▶ **Your goal**
The records that follow are to be repeated exactly, with the pictures removed.

====

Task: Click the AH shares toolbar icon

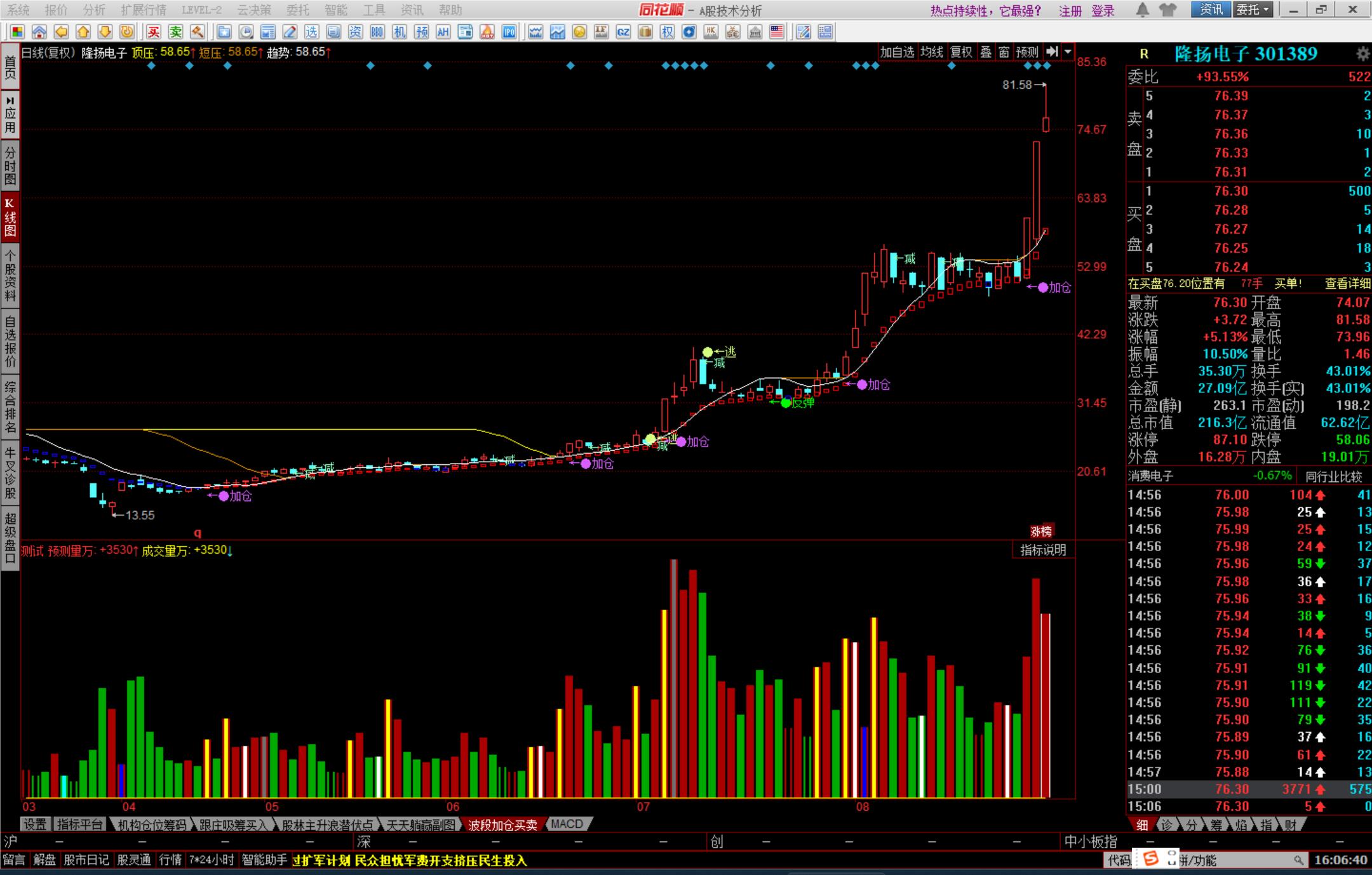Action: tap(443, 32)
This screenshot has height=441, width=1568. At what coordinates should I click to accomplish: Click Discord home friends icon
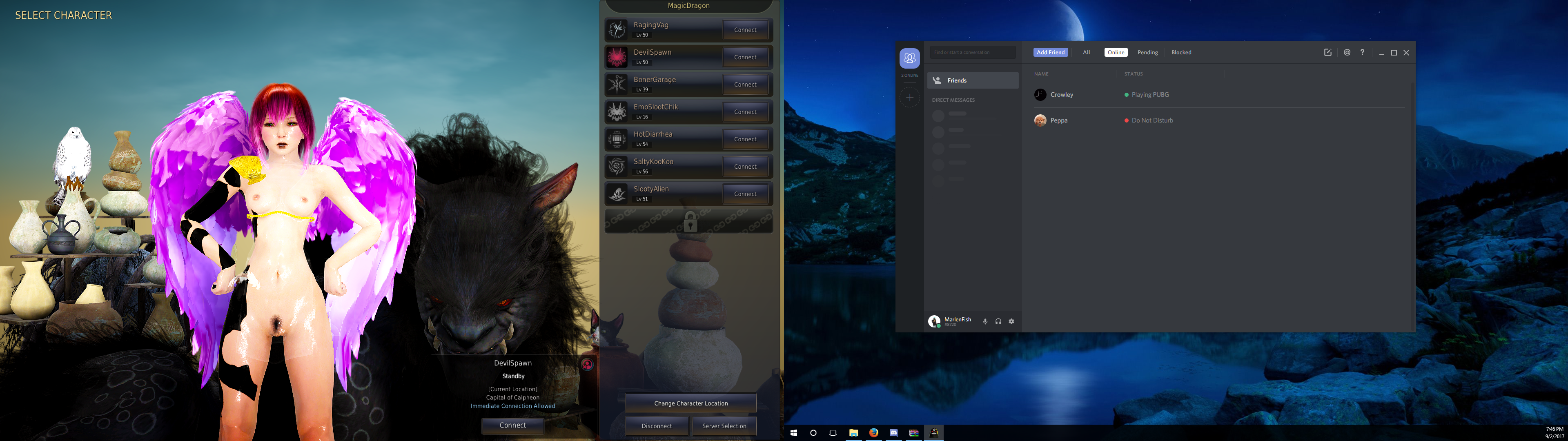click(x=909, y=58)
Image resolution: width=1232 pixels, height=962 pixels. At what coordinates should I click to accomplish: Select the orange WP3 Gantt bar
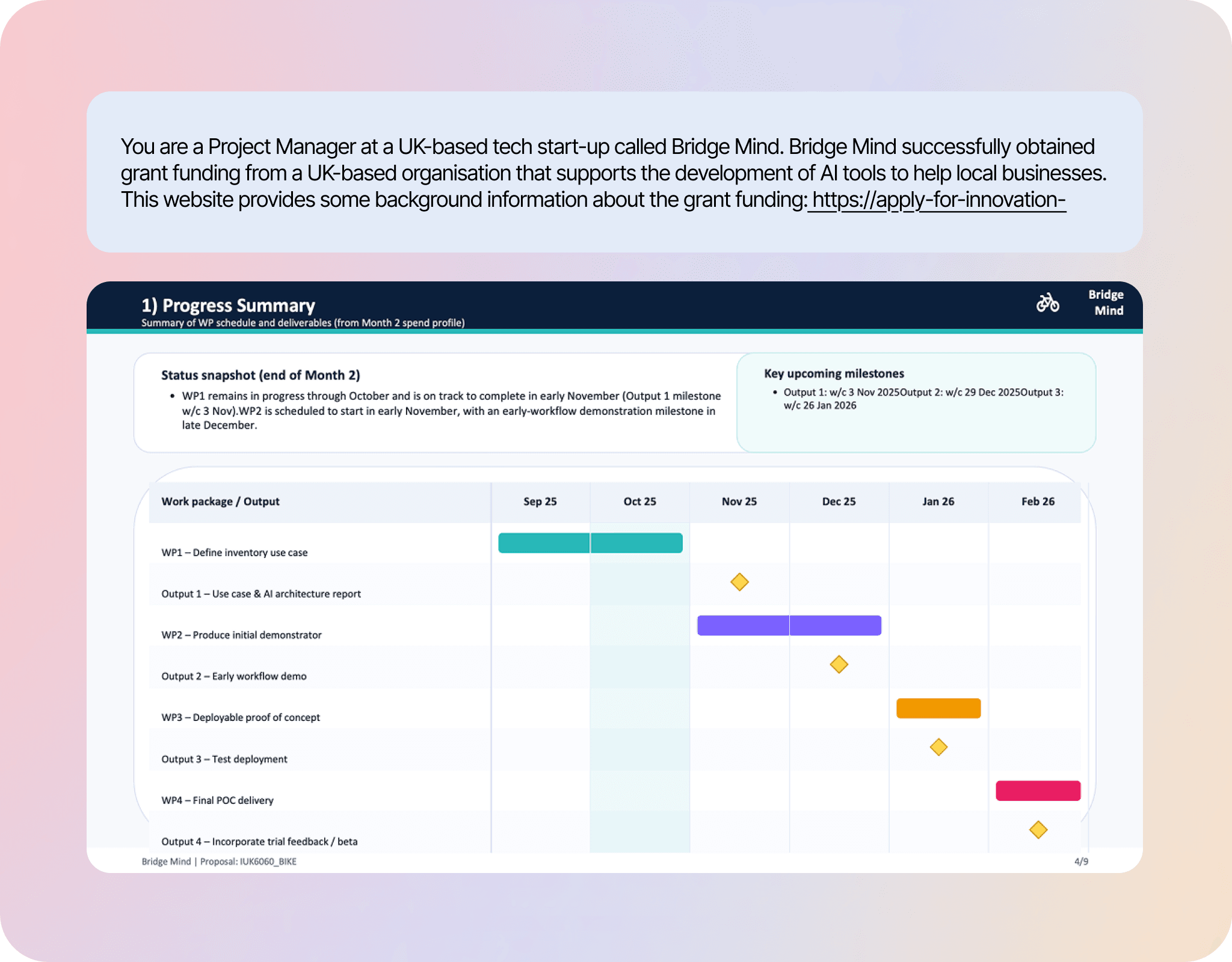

====

▶ **Problem solution**
Task: Click the AH shares toolbar icon

Action: tap(443, 32)
This screenshot has height=441, width=1568. At what coordinates should I click to accomplish: Click Discord home friends icon
click(x=909, y=58)
Image resolution: width=1232 pixels, height=962 pixels. At what coordinates should I click to accomplish: Select the orange WP3 Gantt bar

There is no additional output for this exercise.